§ EXERCISE DETAILS
Extend the piece on how technology affects today's youth with more writing that follows on from its last sentence.

§ PASSAGE FOR REVIEW
++++++++++
How Technology Affects Today’s Youth
While social media platforms like Twitter, Snapchat, and YouTube are able to connect us to people around the world we have not stopped to ask what negative effects it has on children being raised in a digital world. According to research done by University of Pittsburg Health and Human Sciences, the average social media user visited what they consider the most popular social media sites sixty-one minutes a day. That is more than an hour of our day devoted to social media. The average teenager, however, has been reported by CNN to spend up to nine hours a day on some form of social media. We have to look at the social problems and health problems related to the continued use of social media.
Your phone emits a blue light so that you can see the screen throughout the day but at night when the sun is down the blue light is still being emitted. The way your body processes this light is the same way your body processes sunlight. Your body is tuned to get sleepy when that kind of light is absent so when you continue to look at the blue light after hours then your body thinks that it is still daytime and continues to want to stay awake. This can obviously change sleeping habits very easily especially in young children and teens. In 2014, there were over 10% of America’s population diagnosed with insomnia compare that to 1997 when only 4% of our population was diagnosed. This is only a correlation and correlation does not equal causation but the recent uptick in insomnia patients may have something to do with all the advancements we have made in technology. Insomnia can be detrimental to teens school and social life because it not only affects your sleep cycle but can also affect your wake cycle. Many people who suffer from insomnia can fall asleep in class just because their body is too exhausted to continue.
++++++++++
§ PROVIDED DATA
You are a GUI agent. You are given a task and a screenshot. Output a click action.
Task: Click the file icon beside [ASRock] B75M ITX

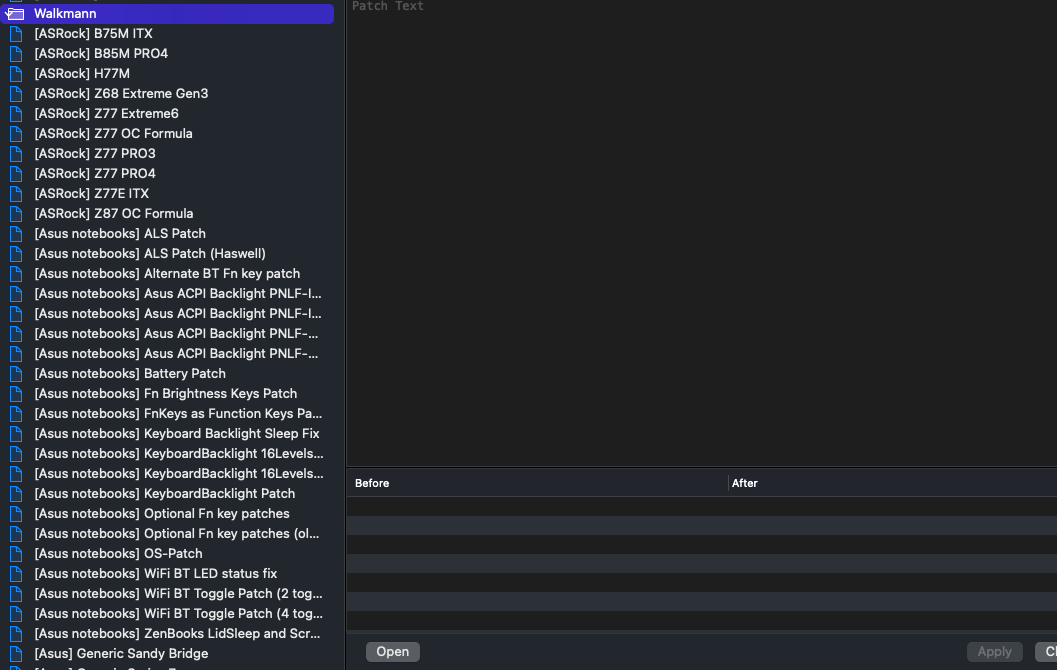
++++++++++
§ TASK ANSWER
Social norms are what dictate rules in our society. It isn’t a law to wash your hands after using public restrooms but if you don’t society has trained people to think you’re gross now. At Cass High School it is not a law that when you’re driving out of the student parking lot you go around all the speed bumps but everyone does it. Technology is changing our social norms. Next time you go out to lunch start to look around at all the families, very few of them talk; they hand their kid a phone, tablet, or Gameboy type device and tell them to be quiet meanwhile both parents are also on their phones ignoring their children whether they mean to or not. When you go to the bathroom, it’s very common to grab your phone and sit there with it. It’s completely socially acceptable to upload a selfie to Instagram once a day. What is this doing to our children? We are getting them addicted to technology on purpose so they will leave us alone. This also creates other bad habits that carry on to teenage years. At parties, everyone is on their phone, at lunch with your friends, sleepovers, even on dates. Every time there is silence we take out our phones sometimes people don’t even pay attention to what they are looking at they just mindlessly scroll through social media because they cannot create a conversation.
Is this world of connectivity making us less connected? With mental illness at an all-time high in this country, cold parents, and teens that barely look up can we ever really fix this problem that we have already made? I don’t have the answer. No one does. If we stop using all forms of social media our lives because rampant with tedious useless tasks but too much technology and our mental and social state suffer. Until more in-depth and longitudinal studies are done, we will not know how to cure today’s “phone addiction”.